Abstract
Over 70% of breast cancers are estrogen receptor (ER)-positive, with Tamoxifen (Tam) being a standard treatment. However, around 40% of these cancers develop resistance to Tam, which poses a significant clinical challenge. The ACOD1/itaconate (ITA) axis, a metabolic pathway that produces itaconate, has shown promise in inhibiting the growth of ER-positive breast cancer cells. Nonetheless, it remains unclear how effective ITA is against Tam-resistant breast cancer cells and the underlying mechanisms involved. The current report found that Tam-resistant cells exhibit increased sensitivity to ITA compared to their parental cells and show a synergetic effect in combination treatment with Tam.

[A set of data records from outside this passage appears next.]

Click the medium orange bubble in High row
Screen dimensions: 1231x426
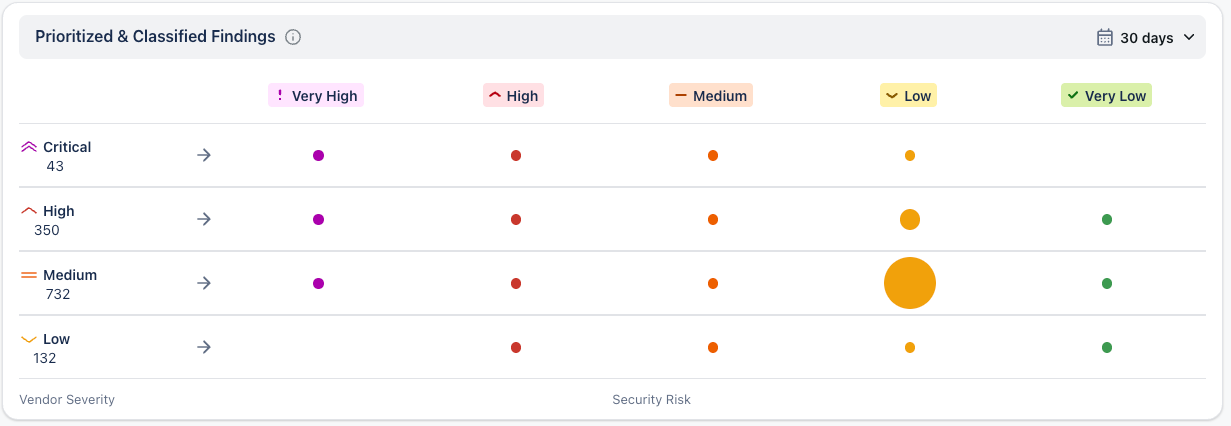tap(910, 219)
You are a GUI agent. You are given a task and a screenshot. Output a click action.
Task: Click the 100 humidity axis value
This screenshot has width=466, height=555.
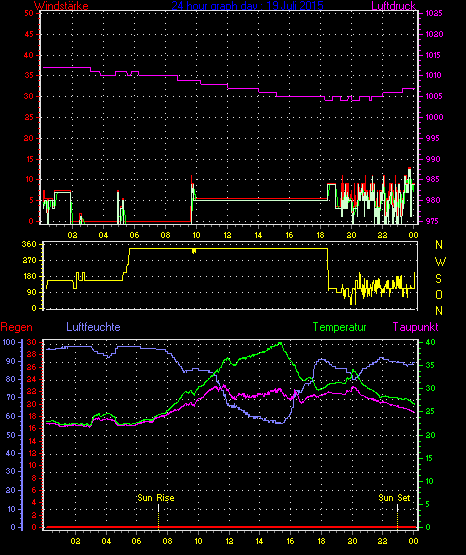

An unbiased proteomic analysis revealed that upregulating the ERK2 signaling pathway contributes to the sensitivity of ER-positive breast cancer cells to ITA. ITA treatment increases ERK2 phosphorylation at T185/Y187 sites by directly alkylating cysteine 254, leading to ERK2 activation and subsequent cell growth inhibition. These effects were abolished in ITA allylation-resistant cells when a cysteine residue was replaced with serine. Additionally, itaconate-induced ERK2 phosphorylation and activation inhibits the growth of Tam-resistant breast cancer cells, which effect is advanced in phosphorylation-mimic ERK2_T185E-expressing cells but blocked in those expressing non-phosphorylation-mimic ERK2_T185A. Furthermore, activated ERK2 interacts physically with API5 to disrupt API5's localization to the nucleus speckle, where API5 may interact with other molecules critical in regulating cell growth-related genes. Our findings clarify the mechanism through which ITA exerts its effects on tamoxifen-sensitive and resistant breast cancer cells and highlight the potential of itaconate as an alternative treatment strategy against breast cancer.
Keywords:
Aconitate decarboxylase 1; breast cancer; estrogen receptor; extracellular signal-regulated kinase 2; itaconate; tamoxifen.